- Written problem: Rewrite the stored items below as a Markdown table with the columns "Row" and "Line." Put one line per row, numbered in order, and leave out any blank lines.
** Start of Records for the exercise **
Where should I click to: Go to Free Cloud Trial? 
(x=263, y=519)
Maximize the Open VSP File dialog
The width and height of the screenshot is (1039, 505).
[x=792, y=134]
** End of Records for the exercise **
- Exercise output:
| Row | Line |
|---|---|
| 1 | Where should I click to: Go to Free Cloud Trial?  |
| 2 | (x=263, y=519) |
| 3 | Maximize the Open VSP File dialog |
| 4 | The width and height of the screenshot is (1039, 505). |
| 5 | [x=792, y=134] |